Re: [PATCH 00/15] Coalesced Interrupt Delivery with posted MSI

Jacob Pan <jacob.jun.pan@xxxxxxxxxxxxxxx> · Thu, 4 Apr 2024 10:37:35 -0700

Hi Robert,

On Thu, 4 Apr 2024 21:45:05 +0800, Robert Hoo <robert.hoo.linux@xxxxxxxxx>
wrote:

> On 1/27/2024 7:42 AM, Jacob Pan wrote:
> > Hi Thomas and all,
> > 
> > This patch set is aimed to improve IRQ throughput on Intel Xeon by
> > making use of posted interrupts.
> > 
> > There is a session at LPC2023 IOMMU/VFIO/PCI MC where I have presented
> > this topic.
> > 
> > https://lpc.events/event/17/sessions/172/#20231115
> > 
> > Background
> > ==========
> > On modern x86 server SoCs, interrupt remapping (IR) is required and
> > turned on by default to support X2APIC. Two interrupt remapping modes
> > can be supported by IOMMU/VT-d:
> > 
> > - Remappable 	(host)
> > - Posted	(guest only so far)
> > 
> > With remappable mode, the device MSI to CPU process is a HW flow
> > without system software touch points, it roughly goes as follows:
> > 
> > 1.	Devices issue interrupt requests with writes to 0xFEEx_xxxx
> > 2.	The system agent accepts and remaps/translates the IRQ
> > 3.	Upon receiving the translation response, the system agent
> > notifies the destination CPU with the translated MSI
> > 4.	CPU's local APIC accepts interrupts into its IRR/ISR registers
> > 5.	Interrupt delivered through IDT (MSI vector)
> > 
> > The above process can be inefficient under high IRQ rates. The
> > notifications in step #3 are often unnecessary when the destination CPU
> > is already overwhelmed with handling bursts of IRQs. On some
> > architectures, such as Intel Xeon, step #3 is also expensive and
> > requires strong ordering w.r.t DMA.   
> 
> Can you tell more on this "step #3 requires strong ordering w.r.t. DMA"?
> 
I am not sure how much micro architecture details I can disclose but the
point is that there are ordering rules related to DMA read/writes
and posted MSI writes. I am not a hardware expert.
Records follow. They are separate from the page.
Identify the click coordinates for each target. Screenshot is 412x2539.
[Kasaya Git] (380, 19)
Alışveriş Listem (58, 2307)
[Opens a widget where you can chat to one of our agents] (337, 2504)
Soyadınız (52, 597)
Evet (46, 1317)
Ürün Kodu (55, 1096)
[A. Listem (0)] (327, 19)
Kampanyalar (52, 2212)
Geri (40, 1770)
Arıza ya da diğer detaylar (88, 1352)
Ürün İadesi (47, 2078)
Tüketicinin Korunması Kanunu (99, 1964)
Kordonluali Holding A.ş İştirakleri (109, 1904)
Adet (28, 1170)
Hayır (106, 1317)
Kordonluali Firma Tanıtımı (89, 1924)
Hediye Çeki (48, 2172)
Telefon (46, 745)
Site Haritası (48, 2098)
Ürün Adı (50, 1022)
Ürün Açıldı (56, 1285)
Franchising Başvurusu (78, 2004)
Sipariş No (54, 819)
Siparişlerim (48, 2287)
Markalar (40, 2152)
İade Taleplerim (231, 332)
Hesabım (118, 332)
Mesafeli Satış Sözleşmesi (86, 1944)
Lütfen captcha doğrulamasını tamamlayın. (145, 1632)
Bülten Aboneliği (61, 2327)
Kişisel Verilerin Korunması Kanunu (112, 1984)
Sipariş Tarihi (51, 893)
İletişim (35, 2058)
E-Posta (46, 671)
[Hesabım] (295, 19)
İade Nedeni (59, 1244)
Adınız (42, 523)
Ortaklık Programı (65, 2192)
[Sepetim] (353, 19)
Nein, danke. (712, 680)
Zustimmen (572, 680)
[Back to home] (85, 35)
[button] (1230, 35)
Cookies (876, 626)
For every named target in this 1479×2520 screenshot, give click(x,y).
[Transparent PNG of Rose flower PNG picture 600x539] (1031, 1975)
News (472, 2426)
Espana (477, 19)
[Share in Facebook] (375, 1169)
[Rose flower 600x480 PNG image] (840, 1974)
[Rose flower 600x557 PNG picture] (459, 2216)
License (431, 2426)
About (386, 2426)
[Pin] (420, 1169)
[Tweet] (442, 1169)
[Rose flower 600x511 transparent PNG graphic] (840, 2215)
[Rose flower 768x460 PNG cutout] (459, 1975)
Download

>From PCIe pov, my understanding is that the upstream writes tested here on
NVMe drives as the result of 4K random reads are relaxed ordered. I can see
lspci showing: RlxdOrd+ on my Samsung drives.

DevCtl: CorrErr+ NonFatalErr+ FatalErr+ UnsupReq-
                        RlxdOrd+ ExtTag+ PhantFunc- AuxPwr- NoSnoop+ FLReset-
                        MaxPayload 512 bytes, MaxReadReq 4096 bytes

But MSIs are strictly ordered afaik.

> > As a result, slower
> > IRQ rates can become a limiting factor for DMA I/O performance.
> >   
> 
> 

Thanks,

Jacob